Simplemente Laura

22

En mi reloj de pulsera ya se marcaban las tres de la tarde, y Laura, dos horas después de lo que habíamos acordado desde hace tres días, no daba señales de vida: no hacía presencia. La vez anterior por lo menos llegó atrasada, pero hoy, al parecer, me había dejado plantado.

— Puede que esté comenzado a prepararse para el gran evento de mañana –dijo Juan mientras permanecía recostado en una de las bancas de madera del patio central de la facultad–. Ya sabes cómo son las mujeres... necesitan de muchas horas para escoger la vestimenta y los accesorios que van a utilizar.

— Tienes razón –respondí con una sonrisita irónica–. A lo mejor sino tuvieran mucho entre que escoger, resultaría menos complicado, ¿no?

— Puede ser. Aunque si se trata de Laura, quién sabe. A simple vista parece una muchacha vanidosa, ¿lo has notado? Sin el afán de faltarle el respeto, por supuesto.

— Pues sí... también me he percatado de lo mismo, no te preocupes –agregué–. Pero al final, ¿qué clase de mujer no es vanidosa?

— Es parte de su naturaleza femenina, eso creo. Viene marcado en sus genes...

— ¡Y lo peor es que ambos tenemos mamá y hermanas! –exclamé–. Deberíamos estar hechos al dolor...

— La terquedad es parte de la naturaleza masculina, amigo mío.

Aunque por ejemplo, mi hermana, era la excepción de la regla. Esa mujer era la persona más descomplicada que había conocido en mi vida. Si debía salir con las amigas a una discoteca (siempre acompañada por mí, por cierto), en menos de diez minutos estaba lista (y eso que en su guardarropa encerraba más prendas de vestir que amigos). Si debía cocinar algo para la cena, revisaba el refrigerador y preparaba lo que había (así sea una porción de papas y huevo frito). Y en cuanto a las relaciones amorosas (que por cierto, solo conocí a uno: un muchacho llamado Jefferson, que resultó un tipo bastante agradable), su decisión era muy sencilla: si el sujeto no le era de su agrado, lo mandaba a volar.

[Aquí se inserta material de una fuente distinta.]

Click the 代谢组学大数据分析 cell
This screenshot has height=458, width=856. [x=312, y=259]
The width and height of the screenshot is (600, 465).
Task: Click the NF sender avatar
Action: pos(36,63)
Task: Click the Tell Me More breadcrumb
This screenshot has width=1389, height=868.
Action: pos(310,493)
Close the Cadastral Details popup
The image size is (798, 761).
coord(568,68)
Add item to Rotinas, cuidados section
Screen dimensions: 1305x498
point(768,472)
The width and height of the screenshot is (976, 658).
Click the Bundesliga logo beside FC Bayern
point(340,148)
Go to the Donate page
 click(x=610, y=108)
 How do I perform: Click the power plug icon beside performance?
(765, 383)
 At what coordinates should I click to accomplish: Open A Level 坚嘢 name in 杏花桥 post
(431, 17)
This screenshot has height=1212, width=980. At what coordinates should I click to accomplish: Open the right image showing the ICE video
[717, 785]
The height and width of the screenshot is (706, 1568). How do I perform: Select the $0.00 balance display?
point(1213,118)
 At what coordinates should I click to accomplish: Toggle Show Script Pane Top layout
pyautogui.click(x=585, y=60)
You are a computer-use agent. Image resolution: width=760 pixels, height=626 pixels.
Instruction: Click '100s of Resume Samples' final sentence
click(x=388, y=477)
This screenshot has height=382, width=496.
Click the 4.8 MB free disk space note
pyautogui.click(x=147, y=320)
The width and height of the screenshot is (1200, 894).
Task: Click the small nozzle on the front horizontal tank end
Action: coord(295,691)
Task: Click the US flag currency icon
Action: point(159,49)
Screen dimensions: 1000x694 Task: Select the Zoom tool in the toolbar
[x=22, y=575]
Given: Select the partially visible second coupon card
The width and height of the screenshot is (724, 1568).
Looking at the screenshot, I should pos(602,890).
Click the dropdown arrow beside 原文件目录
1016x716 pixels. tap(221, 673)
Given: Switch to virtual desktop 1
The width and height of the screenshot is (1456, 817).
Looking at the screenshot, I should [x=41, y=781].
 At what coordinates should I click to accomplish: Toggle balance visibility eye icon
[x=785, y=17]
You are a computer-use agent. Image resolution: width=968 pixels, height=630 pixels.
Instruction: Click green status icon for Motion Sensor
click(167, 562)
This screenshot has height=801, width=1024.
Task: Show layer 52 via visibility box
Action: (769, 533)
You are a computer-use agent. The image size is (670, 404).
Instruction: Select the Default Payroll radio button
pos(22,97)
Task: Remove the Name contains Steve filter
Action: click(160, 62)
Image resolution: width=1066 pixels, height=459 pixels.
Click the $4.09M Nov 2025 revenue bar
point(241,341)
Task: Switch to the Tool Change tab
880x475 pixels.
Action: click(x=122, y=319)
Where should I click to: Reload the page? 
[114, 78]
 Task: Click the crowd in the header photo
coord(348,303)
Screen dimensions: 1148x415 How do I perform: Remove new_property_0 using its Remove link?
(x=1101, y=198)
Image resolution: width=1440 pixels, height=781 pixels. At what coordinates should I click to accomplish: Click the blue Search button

— ¿Alguna idea de la pista de hoy? –preguntó Juan interrumpiendo mi reflexión tan profunda–. Hey, ¿en qué demonios estás pensado?

— Decías... –respondí recuperando el sentido del tiempo y el espacio–. Perdona. Solo pensaba en... chucherías.

— ¡Chucherías! Por supuesto... –dijo entre dientes–. Te preguntaba, ¿alguna idea de la pista de hoy?

— ¿Acaso tengo cara de adivino? –respondí irónicamente–.

— Con ese comportamiento no vas a llegar a ninguna parte –replicó paciente–.

— Lo siento –dije arrepentido–. Es el efecto de tener los nervios a flor de piel.

— Así veo. Creo que deberías practicar con tu hermana...

— Ya lo he hecho estos días. Y he mejorado bastante, por si te preocupa.

— No me refiero a eso... –dijo frunciendo el ceño–. ¿Ya sabes lo que le vas a decir a Laura una vez que ambos estén interactuando en privado?